J'avais au moment précis de l'histoire la salopette sur les chevilles et le croupion qui visait la lune.
Ivre, au bout de ma vie mais toujours digne, je suis remontée dans la voiture, les fesses à l'air sur le fauteuil suppliant Natacha de nous emmener un peu plus loin.
Trois autres copines étaient à l'arrière, l'une filmait la scène, l'autre terminait une énième bière et la troisième s'étouffait de rire.

En haut de la rue, j'ai enfin pu jouir du soulagement divin et sans tenir compte du flash, je suis remontée dans la voiture l'air de rien puis nous sommes reparties vers le bar pour retrouver les autres.
Ce n'est que lorsque je me suis rhabillée que j'ai compris que quelque chose n'allait pas ...
Quand j'ai attrapé mes bretelles de salopette pour les rattacher elles étaient ... trempées.

- Mais pourquoi elles sont mouil ... putain non.

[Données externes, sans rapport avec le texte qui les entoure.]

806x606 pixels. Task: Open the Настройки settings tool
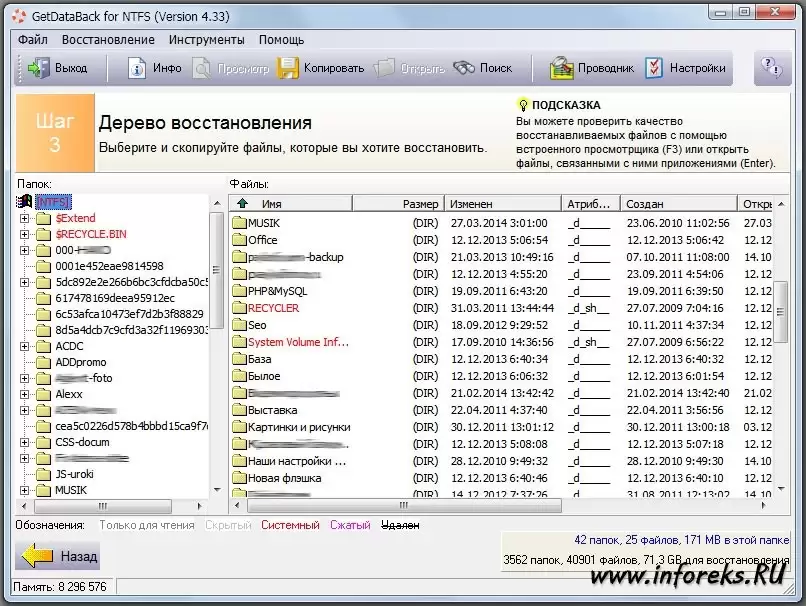[654, 69]
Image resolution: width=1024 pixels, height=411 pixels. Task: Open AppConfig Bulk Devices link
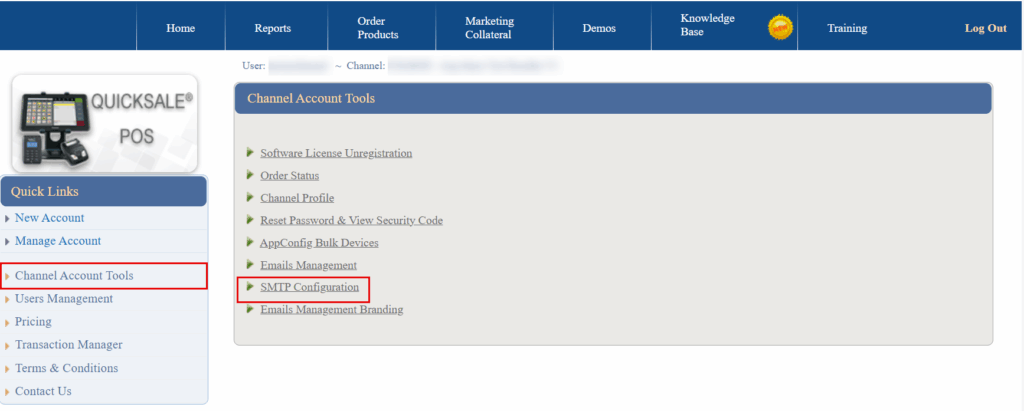(319, 243)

Si, je m'étais pissée sur les bretelles.


Pensez-vous réellement qu'il m'était possible par la suite de pécho alors que j'avais les bretelles pleines de pisse ? La réponse est non, je n'ai pas pécho.

Ça + l'alcool + le stress + la faim dans le monde = j'étais tellement dans le mal que je n'arrivais pas à profiter de ma soirée.
J'ai donc continué de boire pour oublier mais méfies toi, les chagrins savent nager.

Ok j'abuse, deux mecs m'ont invité à danser, le premier était le sosie de Igor Boknavov et le second ... je ne m'en souviens plus.
A bout de forces, de CB et de propreté, j'ai abandonné mes amies pour rentrer chez moi où je pourrais pleurer comme il se devait sur ma vie de merde et surtout, mettre des fringues propres.

En sortant, j'ai jeté un derrière regard sur la piste, mes copines s’éclataient et moi ? Oh non ... j'avais envie de vomir.
J'ai appelé un taxi, je me suis embrouillée avec le taxi, j'ai annulé le taxi, j'ai rappelé un autre taxi.

Chez moi, à poil et la tête d'une junkie qui ne s'est pas lavée depuis dix jours, je méditais sur mon existence foireuse en regardant Chasse & pêche.
A l'image de ma vie, l'antilope se faisait bouffer par le lion et moi j'étais le lion, l'antilope c'était l'alcool.

Les gars, ce soir-là j'ai compris deux choses :

- la première, l'alcool ne résout pas tout. Si ce mec est un enfoiré ou/et si tu t'es pissée sur les bretelles, enchaîner les verres ne te rendra pas ta dignité ni un pantalon propre.

- la deuxième, Karma est grand, le lendemain, le comploteur s'est aperçu qu'il s'était fait voler sa CB et qu'on lui a retiré 1 000 €.

Après ça, bizarrement tout allait mieux.